AN: Whilst I'm awaiting continued motivation and inspiration for my Grey's WIP, I thought I would start some one-shots for the new season of Rizzoli and Isles.

The plan is to do a short missing scene for each episode...there seems to be plenty of opportunities to fill in some gaps. I'm hoping to keep things mostly canon, but we'll see how we go. Rating may change depending on the chapter, but I will give warning for anything specific. Obviously spoilers for Season 3.

Let me know what you think. Cheers, Author's Tune


3x01 Missing Scene - Helpless

"Tell Pike, I want my chair back," Maura stated strongly, voice low and stable. Though her cheeks were stained and her lower eyelids, swelled with the effort at containing the continual gathering of tears.

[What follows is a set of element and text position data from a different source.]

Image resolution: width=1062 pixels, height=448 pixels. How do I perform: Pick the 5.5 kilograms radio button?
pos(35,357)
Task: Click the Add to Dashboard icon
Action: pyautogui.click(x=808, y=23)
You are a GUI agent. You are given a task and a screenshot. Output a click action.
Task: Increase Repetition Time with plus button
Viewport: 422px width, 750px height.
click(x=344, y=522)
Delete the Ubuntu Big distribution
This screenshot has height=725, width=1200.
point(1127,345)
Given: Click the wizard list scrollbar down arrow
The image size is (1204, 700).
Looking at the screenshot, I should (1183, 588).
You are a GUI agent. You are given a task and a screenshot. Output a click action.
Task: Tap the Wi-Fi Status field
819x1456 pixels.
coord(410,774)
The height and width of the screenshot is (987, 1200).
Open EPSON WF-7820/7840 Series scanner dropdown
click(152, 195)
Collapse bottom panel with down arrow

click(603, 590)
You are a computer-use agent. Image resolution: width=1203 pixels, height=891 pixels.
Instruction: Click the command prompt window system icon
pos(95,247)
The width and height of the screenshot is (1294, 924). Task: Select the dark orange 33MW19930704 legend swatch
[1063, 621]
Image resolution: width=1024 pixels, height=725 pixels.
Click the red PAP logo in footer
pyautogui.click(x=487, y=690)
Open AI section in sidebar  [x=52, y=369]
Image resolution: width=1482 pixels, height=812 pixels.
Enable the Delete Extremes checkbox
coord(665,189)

Jane held her gaze for slightly longer than necessary; a conscious effort to read into Maura's expression, to communicate what words had clearly failed to. She blinked in acknowledgement, it wasn't a message for Pike - it was a message for Jane.

Maura was staying.

She smiled as she walked away, leaving Maura folded over at her own gravestone. The smile lasted a mere moment, the rustling of leaves masking the quite cries behind her. It was such a complex discharge of emotion, an enmeshed sphere of grief, confusion and abandonment. Was it possible to even conceptualise that her existence was tenuous at best. There were no words, no theory, no academia or equation that could quite capture the feeling in Maura's gut. The loneliness was overwhelming.

Pressing the unlock button on her car remote, Jane slid into the driver's seat and placed the key in the ignition. She hesitated then, fingers squeezing the dark plastic, seat belt drawn across her chest but lingering unsecured. She could make out Maura's crumpled form, unmoving with her feet still tucked underneath herself.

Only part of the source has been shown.